Think this will work with Qwen 3.5 122B A10B with a 64GB Mac Studio M2? I am not sure I want to waste the bandwidth on the download. Think the performance would be worth the size compared with the 27B or 35B?

[-]

FenderMoon@reddit (OP)

I don't have a 64GB system to test this on, but in theory, yes, it should work absolutely fine so long as you leave "use mmap" turned on and uncheck "keep model in memory" (this allows the system to stream experts straight from disk rather than constantly swapping in and out if the model is larger than the available system RAM).

Frankly I don't see any reason you shouldn't very easily be able to get that one to run on a 4 bit quant. The only difficulty you might have is that you might need to raise the wired memory limit if you want to use more than 48GB of your RAM for VRAM, so if you want GPU acceleration, I'd look into how to do that.

Again I don't have a system to test this on, but I don't see any reason you shouldn't very easily be able to get this to work.

[-]

Olbas_Oil@reddit

Everyone in this thread might be interested in this:

https://thoughts.jock.pl/p/local-llm-35b-mac-mini-gemma-swap-production-2026

[-]

FenderMoon@reddit (OP)

This is a great read! My guess is that mmap is why this works so well on MoE models.

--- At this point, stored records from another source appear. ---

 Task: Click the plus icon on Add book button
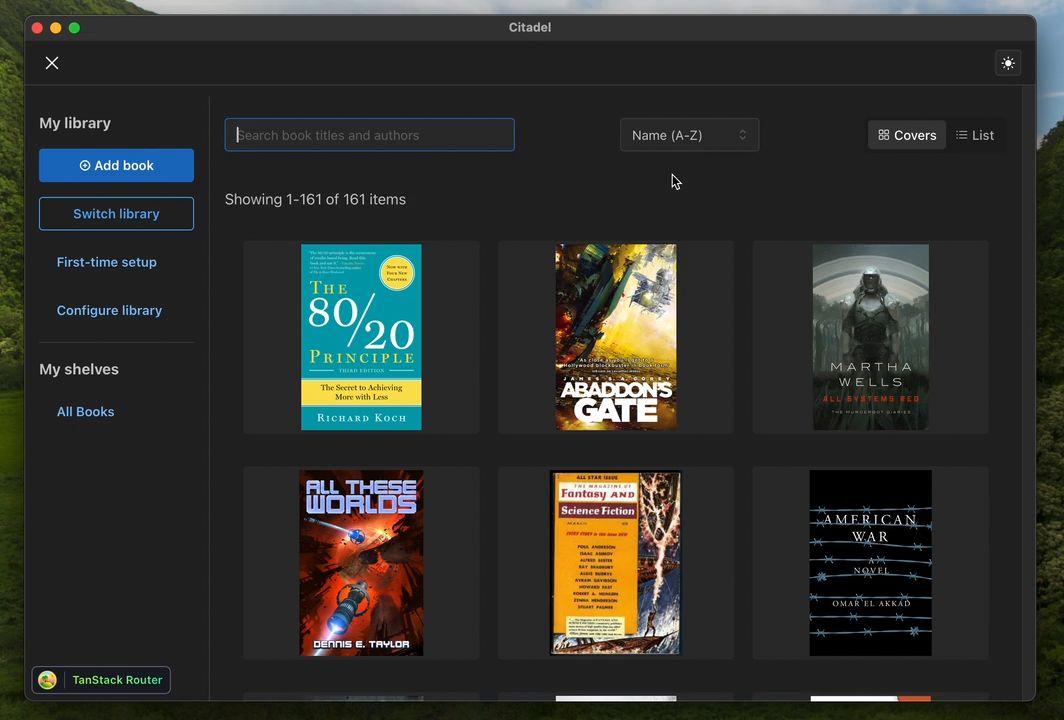click(x=85, y=165)
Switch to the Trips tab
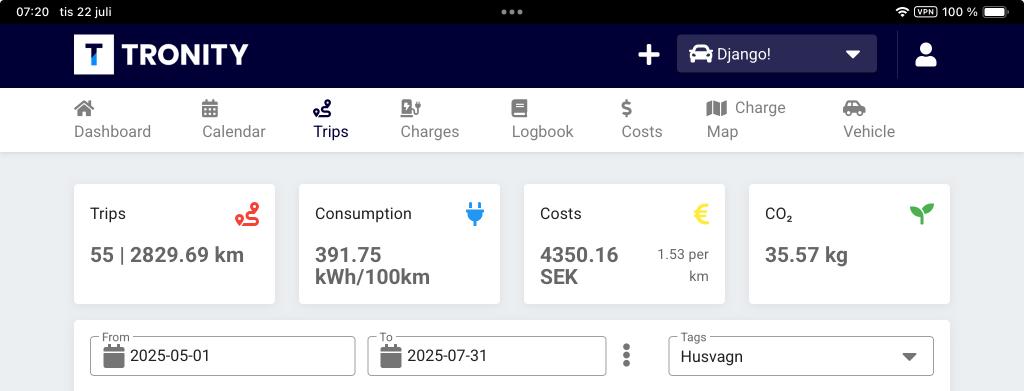 pos(330,120)
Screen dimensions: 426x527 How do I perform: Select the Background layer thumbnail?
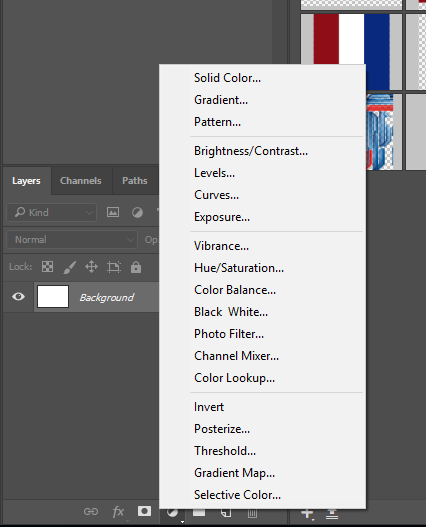coord(53,296)
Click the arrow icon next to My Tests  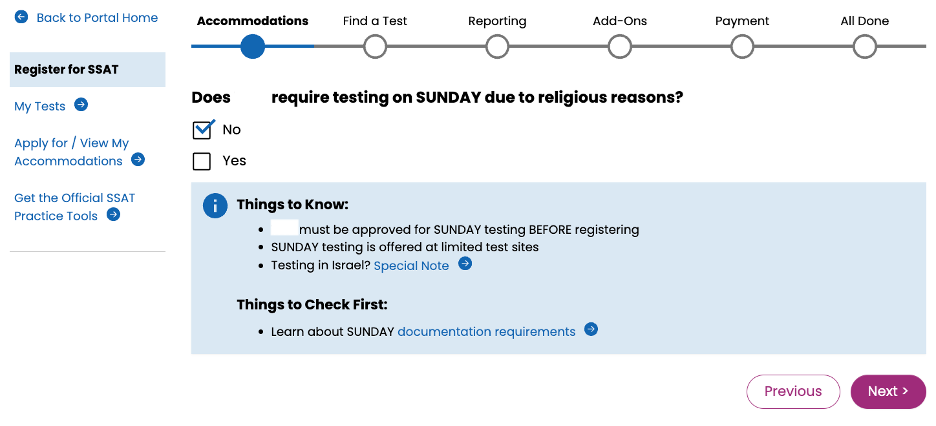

Curious how 17 tokens per second was achieved on A35B. I got nowhere near that on my system when I tried it, although granted I'm almost certainly trying to use higher quants.

[-]

Olbas_Oil@reddit

I considered posting it, but i am not the author of the blog.. I just tried it with simple curl commands via cli, nothing heavy at all, and its giving 15.9 tok/s. It does go through a thinking phase also, so maybe that adds to it, still new to all this myself..

[-]

gnnr25@reddit

I can't believe this fucking worked!

Same system, but tried with llama.cpp

llama-cli  -m ~/models/unsloth-gemma-4-26B-A4B-it-UD-IQ4_NL.gguf -ngl 0 -c 8192 -fa on --no-mmap -b 64 -ub 64 --threads 8 -np 1 --temp 1.0 --top-p 0.95 --top-k 64 --min-p 0.0 -p "prompt here"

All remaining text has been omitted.